Unlike the World Trade Organization, whose closed-door meetings set the rules and agreements that shape the international economy, the World Economic Forum is akin to those dweeby Renaissance Weekends that Bill Clinton used to attend -- it‘s all about networking and high living. It brings together the stars of the world’s financial, governmental and cultural elite: Bill Gates and Hillary Clinton, German Chancellor Gerhard Schroder and Peter Gabriel, Esther Dyson and Hamid Karzai, interim leader of Afghanistan. While one is tempted to write the whole thing off as a Woodstock for folks in $2,000 power suits -- The New York Times actually previewed the forum in its Sunday Styles section -- the truth is less comical. These are the people who rule the globalized economy, and it‘s here, over lavish dinners at Le Cirque and Jean-Georges, that they make the social connections that bind them together. It’s here that they elaborate the conventional free-market ”wisdom“ that has recently given the world the Enron bankruptcy and the economic collapse of Argentina.a
Next to such an august assembly (Colin Powell! Michael Kinsley! Bono!), the demonstrators must surely resemble a ragtag band of outsiders -- students, Greens, labor organizers, peaceniks, human-rights advocates, Anti-Capitalist Convergers, Black Bloc anarchists, animal-rights activists (some dressed as lovable critters), and academics toting around dog-eared copies of Michael Hardt and Antonio Negri‘s trendy tome, Empire. The great drama of the weekend is how their demonstrations (and street warfare?) will play on TV screens everywhere. For in New York, as in Seattle and Genoa, this particular fight over globalization will largely be a battle of images.
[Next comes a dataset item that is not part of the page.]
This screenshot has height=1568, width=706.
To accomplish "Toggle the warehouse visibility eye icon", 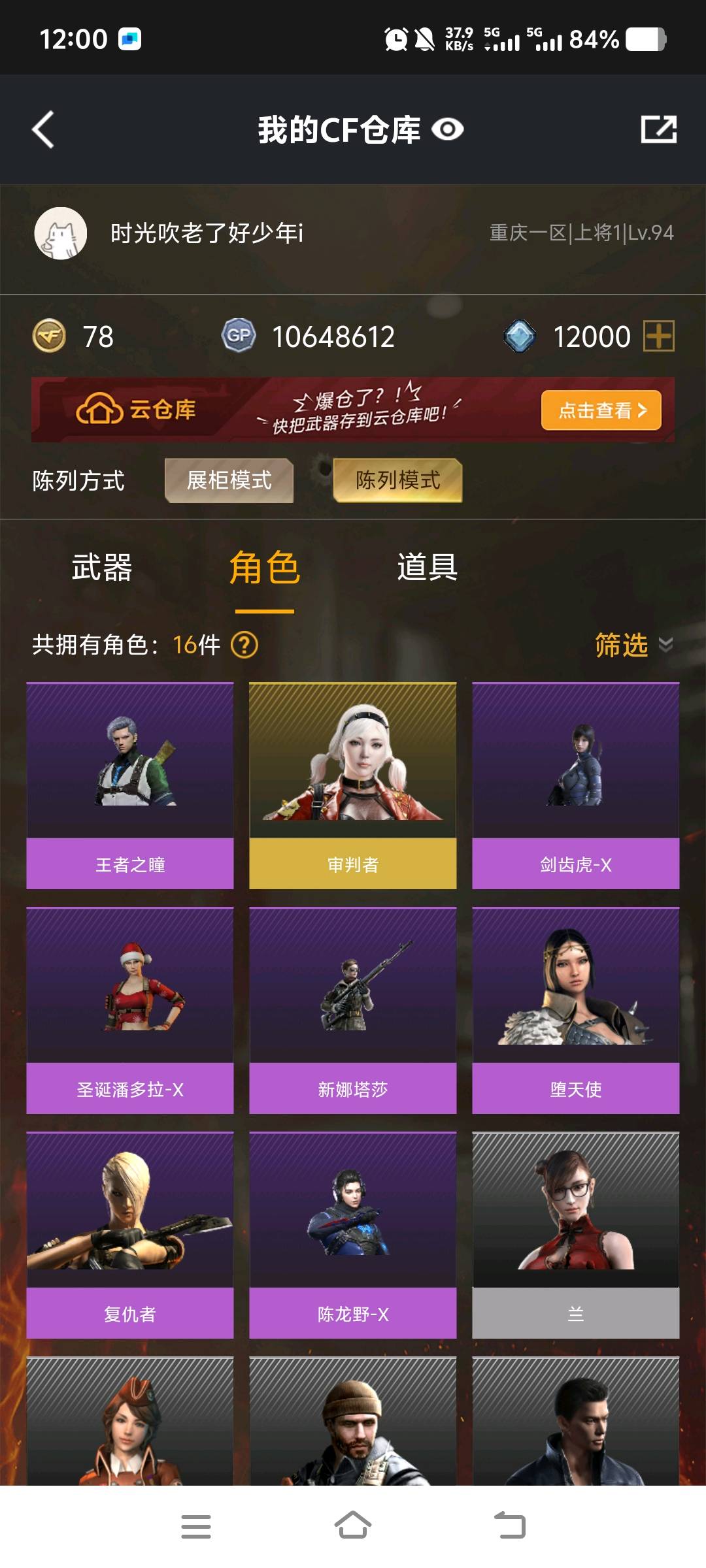I will tap(448, 129).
A battle not without risks. In the early winter of 2002, taking to Manhattan streets is a tricky business. America’s still shaking off its September 11 hangover, and no one knows if the country still feels so fragile that the majority will feel threatened and enraged by public dissent; I suspect that the NYPD will have very little patience with anyone who smashes a Starbucks window, however laudable their motivations. The protest‘s organizers are well-aware that they’re flirting with catastrophe and insist they‘ve planned nothing that will disrespect the wounded streets of Manhattan.
Such assurances haven’t stopped the city‘s demented tabloids from revving up public anger. Long before the demonstrators ever arrived in New York, the Post’s mad-dingo columnist Steve Dunleavy was warning readers to expect ”a potentially scary scene, promised by little nasty twits.“ And the Daily News was shaking its fist: ”You have a right to free speech, but try to disrupt this town, and you‘ll get your anti-globalization butts kicked. Capish?“ For all its professed love of order, the right would relish a chance to demonize the protesters, and should a riot break out, no matter who caused it, America’s anti-globalization movement could be set back for years -- in the public mind, it will be associated with terror and anarchy.
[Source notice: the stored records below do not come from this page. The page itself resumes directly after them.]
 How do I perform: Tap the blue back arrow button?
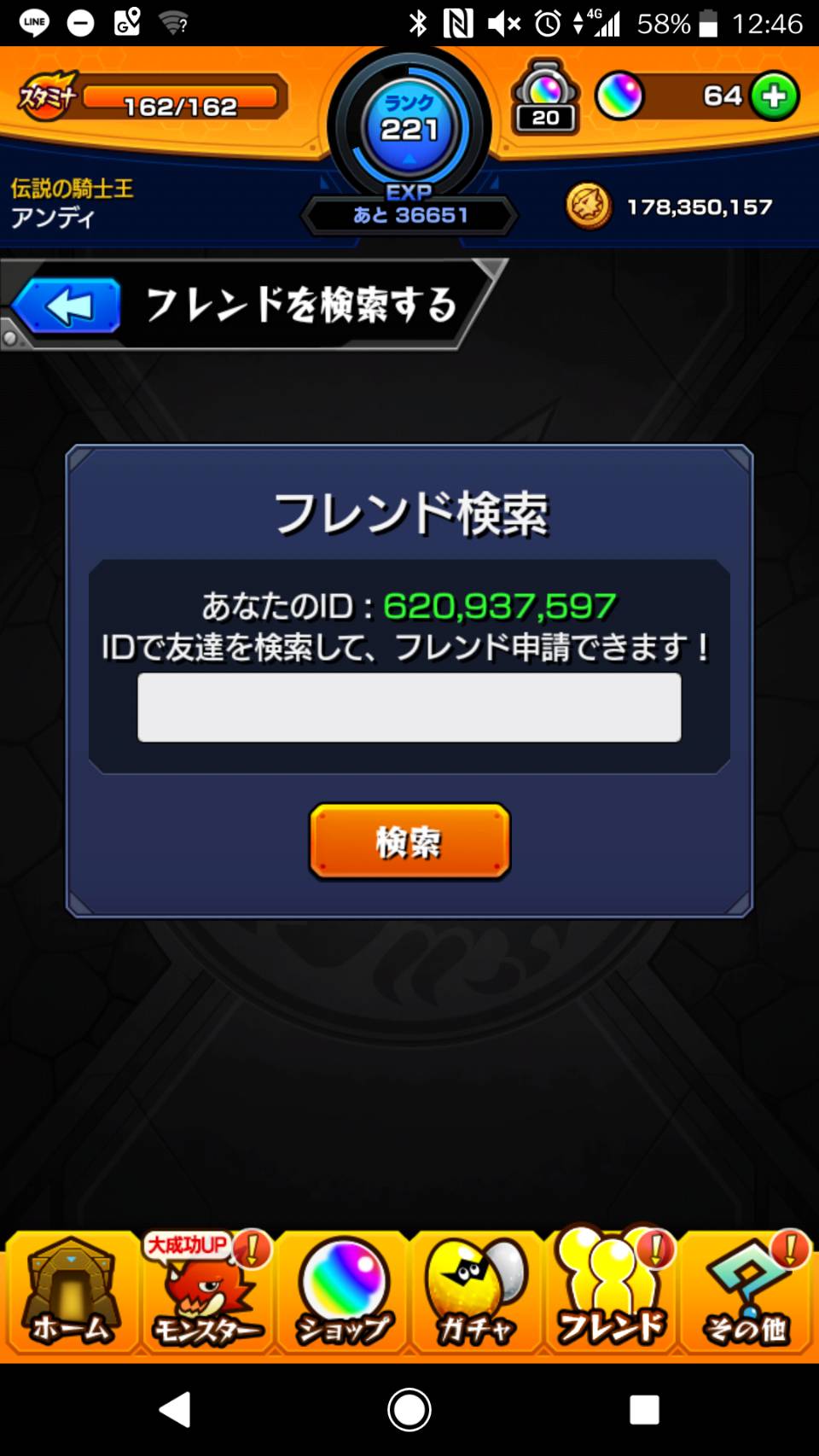[67, 305]
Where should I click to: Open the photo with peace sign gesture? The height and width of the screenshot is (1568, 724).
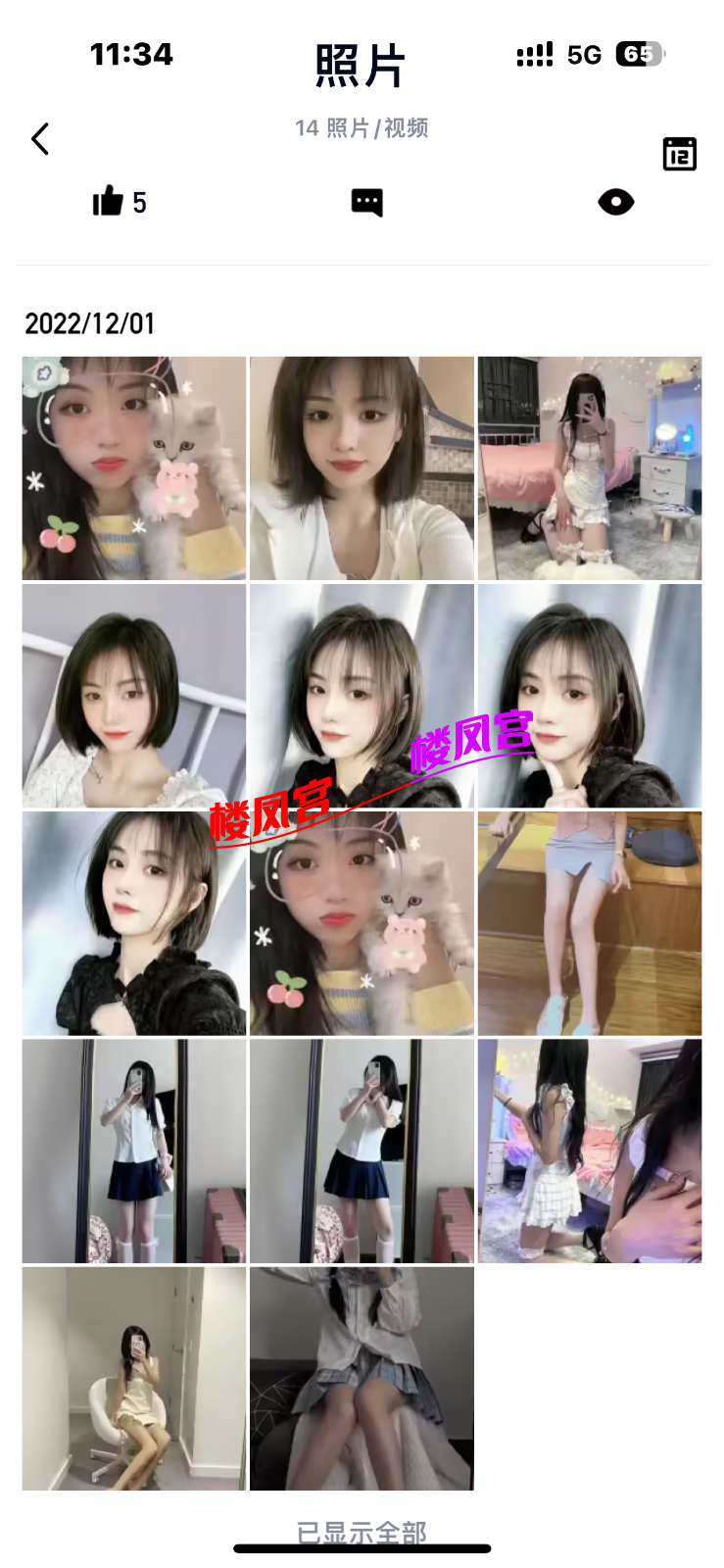(589, 696)
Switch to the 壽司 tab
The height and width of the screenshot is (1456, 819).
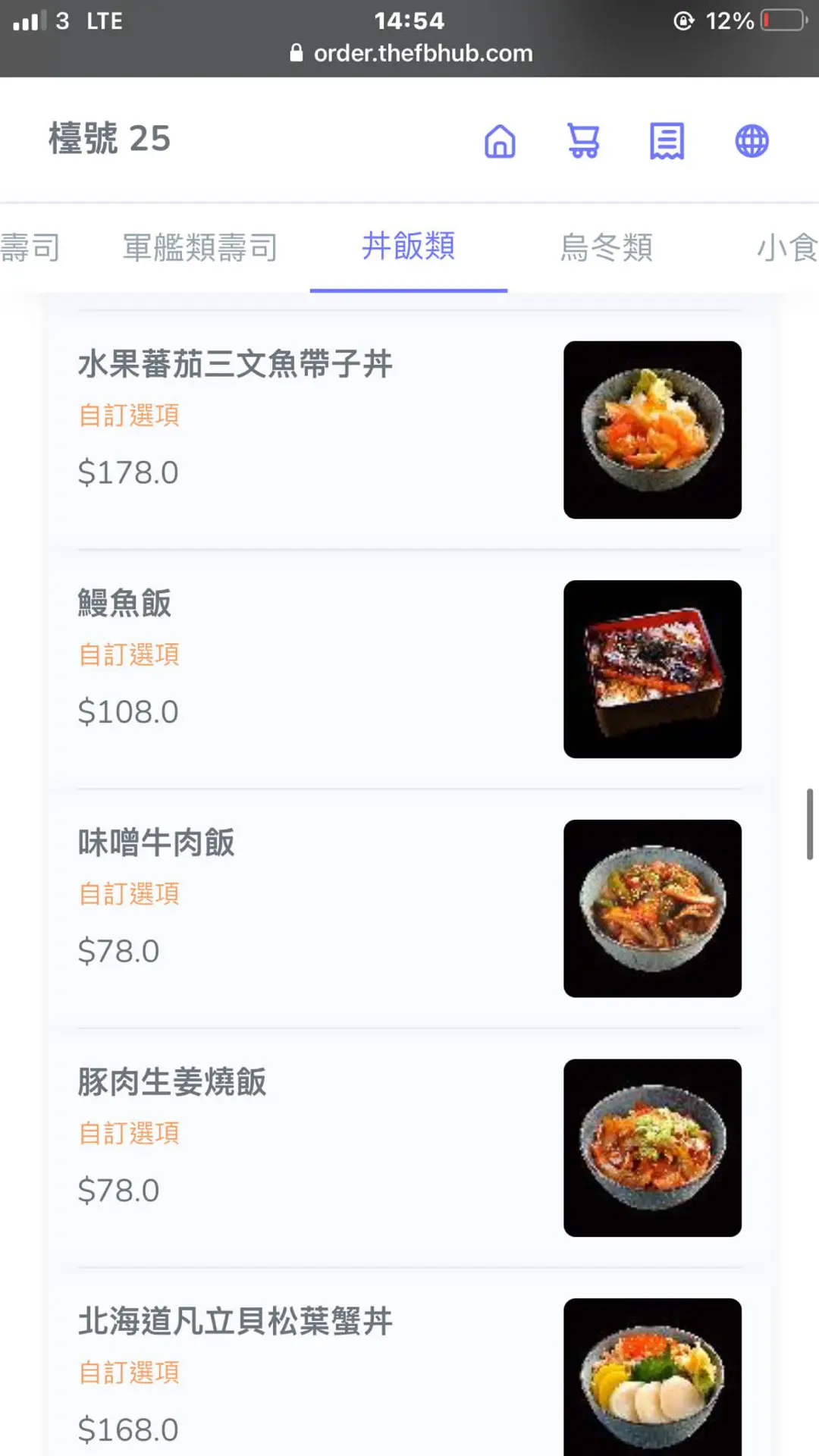30,247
Of course, there‘s no good reason why September 11 should provide the conservatives with ammunition. If anything, the terrorist attacks should have taught us what happens when rich nations keep telling poor ones simply to lie back and enjoy globalization (which is always better for us than for them). And in the figure of Osama bin Laden, we’ve all learned what genuine anti-Western radicalism really looks like: It flattens skyscrapers filled with civilians.